Além disso, a produção construiu-se em torno da personalidade dos personagens, fazendo com que a narrativa caminhasse a partir da forma como cada um lidava com as circunstâncias trazidas. Com diversos ângulos e abordagens distintas, um mesmo problema recebia várias interpretações que – estranhamente – estavam todas corretas, em partes. Trazendo os maneirismos peculiares de cada uma dessas figuras, a trama se desenrolava com temáticas reais e atuais, como a descoberta sexual na juventude, problemas familiares, complexos de inferioridade, sensação de abandono, aspirações profissionais, autocrescimento, vícios, opção sexual, entre outros.
Você quer referência POP?
Hoje em dia, ter referências da cultura POP em séries de TV e filmes é quase um aspecto sine qua non. Se não há, tem alguma coisa errada ali. ‘The O.C.’ foi a série precursora no gênero, fazendo do personagem Seth Cohen o porta-voz de piadas que remetiam aos quadrinhos do Superman, Batman, X-Men, Homem-Aranha, além das franquias clássicas ‘Star Wars’ e ‘Star Trek’. A San Diego Comic-Con já aparece logo no começo. Ainda sem toda a pompa que hoje possui, ela é apresentada como a famosa convenção geek de quadrinhos, que também serve como uma válvula de escape para ele e Ryan viajarem para Tijuana. Citar todas as sacadas brilhantes renderia uma lista enorme, com menções a filmes de ação dos anos 80/90/2000, personagens emblemáticos como Rocky Balboa, etc, etc.
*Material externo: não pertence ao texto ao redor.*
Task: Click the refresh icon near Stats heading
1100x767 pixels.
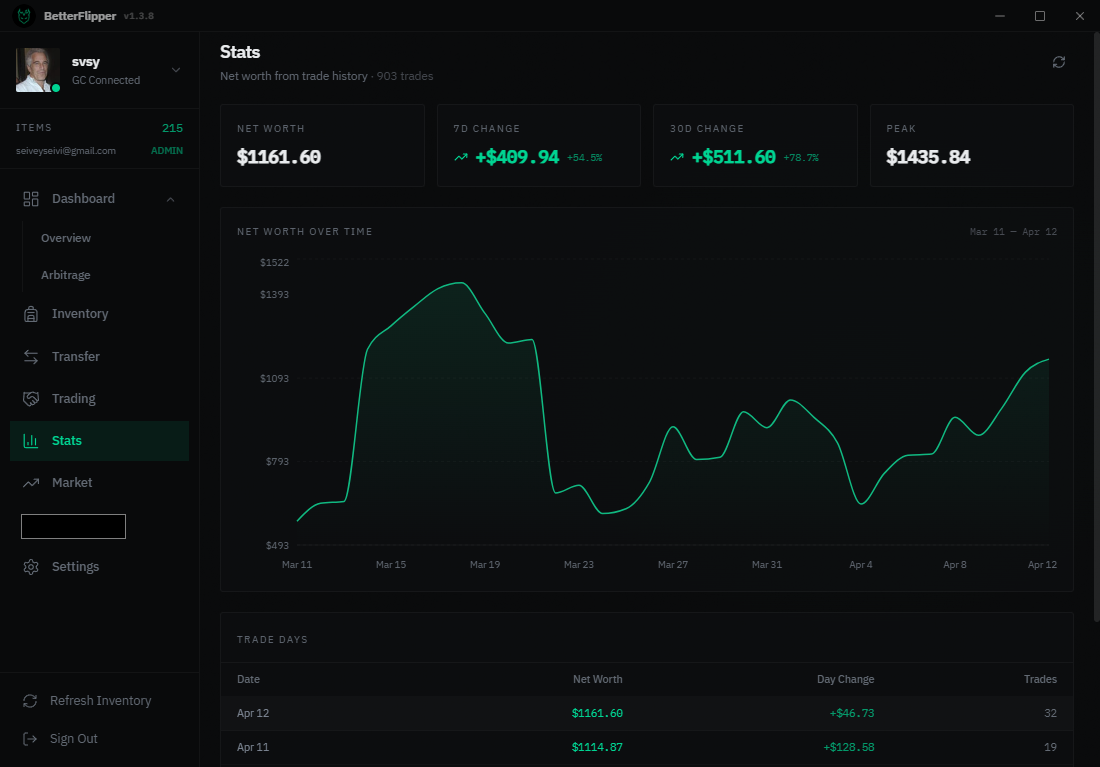Action: [1059, 62]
*Indo mais longe, a produção criou suas próprias referências, como o Natanukka, a fusão de Natal e Hanukkah, a data fictícia que você mais respeita.
A trilha sonora mais conhecida da TV
A série ficou instantaneamente marcada por sua emblemática trilha sonora, que reúne hinos – até então – independentes, que se consagraram com uma vasta geração de jovens e adolescentes. Com um ouvido tão bom quanto o de James Gunn, Josh Schwartz fez da música um dos símbolos registrados da produção, com canções de The Killers (que apareceu na segunda temporada da série), Rooney (que apareceu na primeira), Death Cab for Cutie, entre outros. Com seis álbuns lançados ao longo das quatro temporadas, ‘The O.C.’ tem até um disco Especial de Natal, com hits originais ou regravados por artistas indies. Melhor álbum de Natal da vida. Foi mal Michael Bublé.
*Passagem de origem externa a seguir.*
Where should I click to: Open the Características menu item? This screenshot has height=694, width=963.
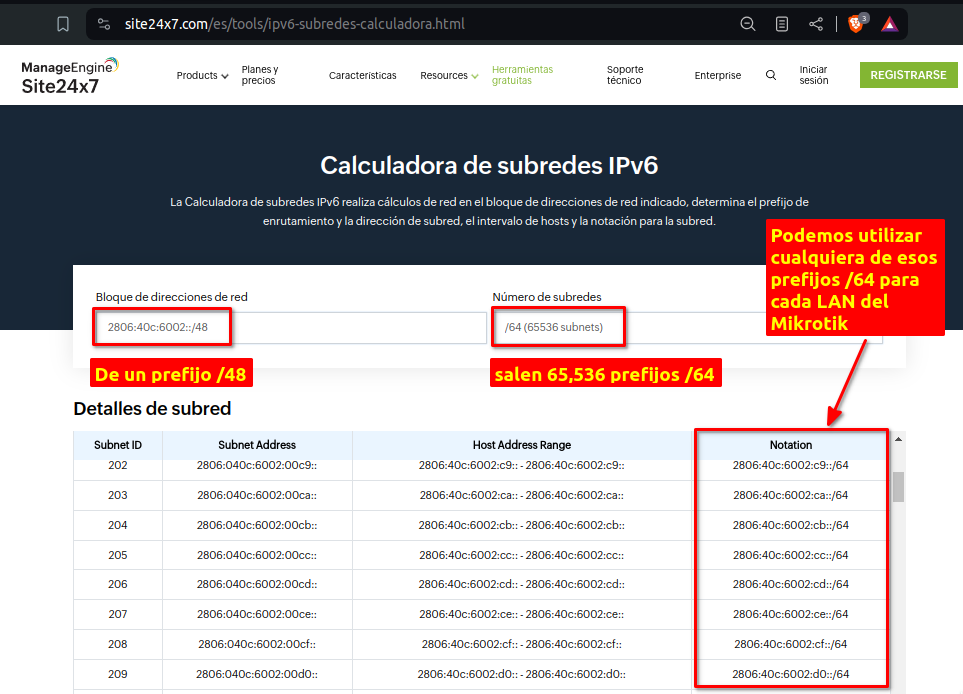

*No Spotify há uma playlist com TODAS as canções da trilha sonora.
Suprindo um vácuo e pavimentando o futuro da TV
‘The O.C.’ surgiu em uma época bem pertinente. ‘Buffy – A Caça Vampiros’ se despediu do público em 20 de maio de 2003. ‘Dawson’s Creek’, que também dividia o horário nobre da TV, encerrou sua jornada em 14 de maio do mesmo ano. Com um vácuo nos corações dos jovens, o drama teen tinha o público ideal em mãos, só precisava convencê-lo disso. O primeiro episódio foi o bastante e o resto é história.
Já em se tratando de pavimentar o futuro, o formato da produção – com leves toque da soap opera ao melhor estilo adolescente – abriu os caminhos para outras séries que se inspiraram diretamente nela, como ‘One Tree Hill’, ‘Gossip Girl’ (também criada por Josh Schwartz) e ‘90210’.
Nota: O único problema que ‘The O.C.’ não “resolveu” foi a representatividade racial. Sem nenhum protagonista negro e asiático, ela pecou em manter sua série com um elenco absolutamente caucasiano.